[Data items]
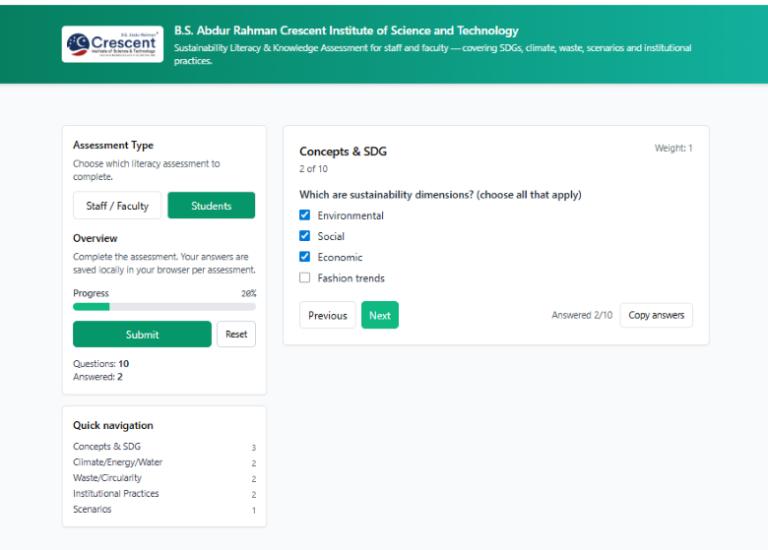The height and width of the screenshot is (550, 768).
Task: Click the Crescent institute logo
Action: coord(112,44)
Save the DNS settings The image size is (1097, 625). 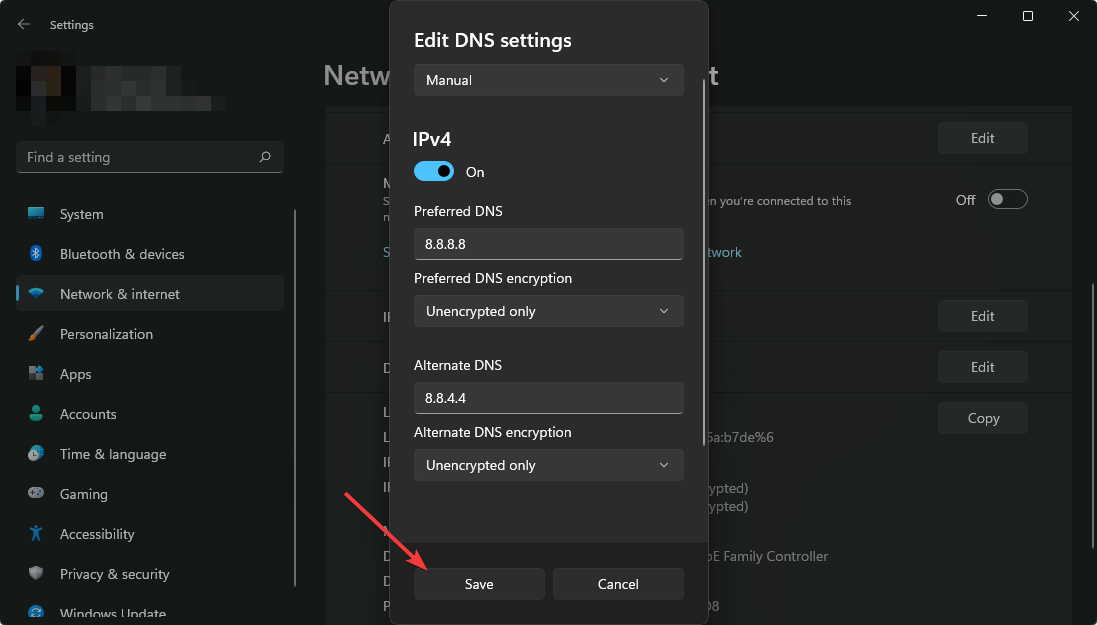tap(478, 584)
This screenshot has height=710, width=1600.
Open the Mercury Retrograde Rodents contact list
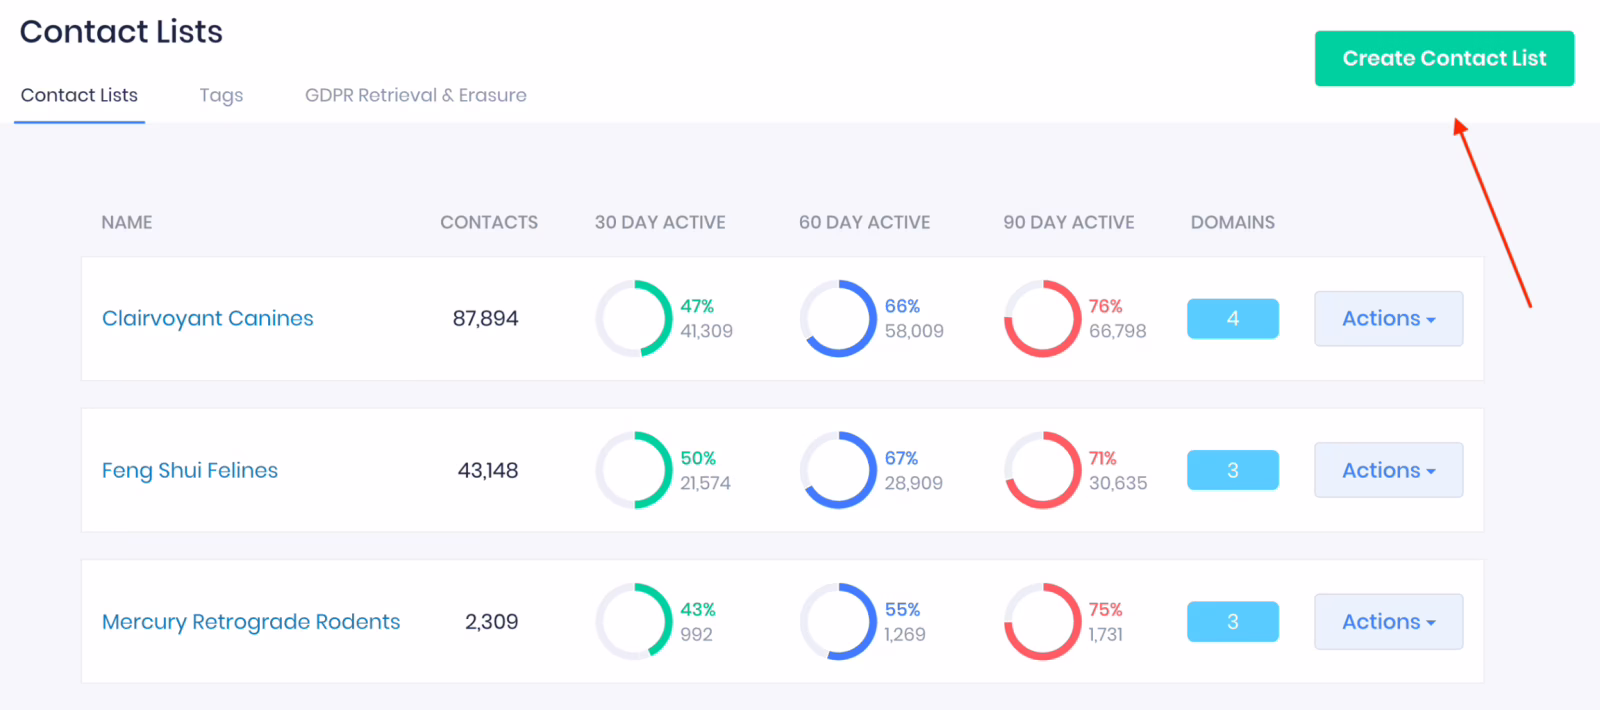[250, 621]
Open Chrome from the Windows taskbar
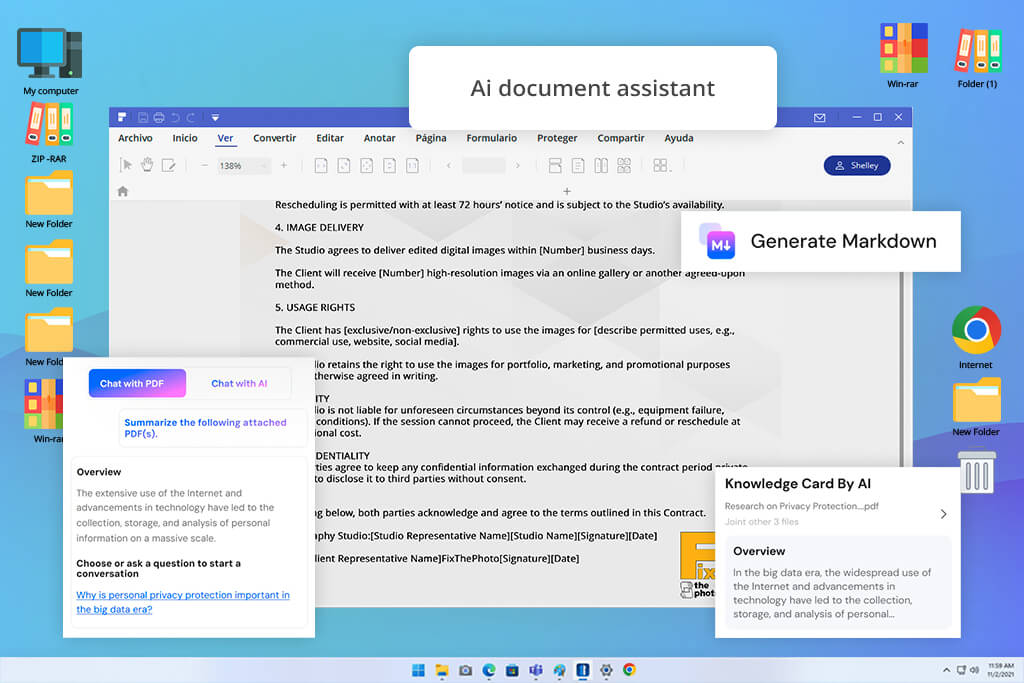This screenshot has height=683, width=1024. [x=629, y=670]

## TASK TO CARRY OUT:
Reproduce the lines above, exactly and exclusively, from the line containing "Open the Mercury" down to the last line, both included; pictures are not part of the copy.

## ANSWER TO THE EXERCISE:
Open the Mercury Retrograde Rodents contact list
[250, 621]
Open Chrome from the Windows taskbar
This screenshot has height=683, width=1024. [x=629, y=670]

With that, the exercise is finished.